- Talang District Location within Iran
- Coordinates: 25°55′27″N 60°58′36″E﻿ / ﻿25.92417°N 60.97667°E
- Country: Iran
- Province: Sistan and Baluchestan
- County: Qasr-e Qand
- Capital: Talang

Population (2016)
- • Total: 18,368
- Time zone: UTC+3:30 (IRST)

= Talang District =

District in Sistan and Baluchestan province, Iran

Talang District (بخش تلنگ) is in Qasr-e Qand County, Sistan and Baluchestan province, Iran.
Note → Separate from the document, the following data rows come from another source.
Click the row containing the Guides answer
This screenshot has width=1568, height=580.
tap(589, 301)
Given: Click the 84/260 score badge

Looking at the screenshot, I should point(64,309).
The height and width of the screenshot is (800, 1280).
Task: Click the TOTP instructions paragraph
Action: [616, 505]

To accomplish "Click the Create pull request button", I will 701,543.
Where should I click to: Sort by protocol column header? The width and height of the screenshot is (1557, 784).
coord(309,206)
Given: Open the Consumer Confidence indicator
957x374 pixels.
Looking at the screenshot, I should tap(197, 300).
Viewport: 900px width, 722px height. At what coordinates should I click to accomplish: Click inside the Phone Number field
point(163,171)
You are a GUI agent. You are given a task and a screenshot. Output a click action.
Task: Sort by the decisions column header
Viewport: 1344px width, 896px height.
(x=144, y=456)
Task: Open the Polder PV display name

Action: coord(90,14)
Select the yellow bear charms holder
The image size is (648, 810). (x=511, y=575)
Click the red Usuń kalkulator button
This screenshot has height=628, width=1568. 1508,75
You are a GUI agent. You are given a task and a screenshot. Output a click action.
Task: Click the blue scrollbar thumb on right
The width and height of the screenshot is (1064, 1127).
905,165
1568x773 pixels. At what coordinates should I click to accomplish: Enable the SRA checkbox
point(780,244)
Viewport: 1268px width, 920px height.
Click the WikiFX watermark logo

Its capital is the village of Talang.

==History==
After the 2011 National Census, Qasr-e Qand District was separated from Nik Shahr County, and Talang Rural District from Chabahar County, in the establishment of Qasr-e Qand County, which was divided into three districts of two rural districts each, with Qasr-e Qand as its capital and only city at the time.

==Demographics==
===Population===
At the time of the 2016 census, the district's population was 18,368 inhabitants in 5,128 households.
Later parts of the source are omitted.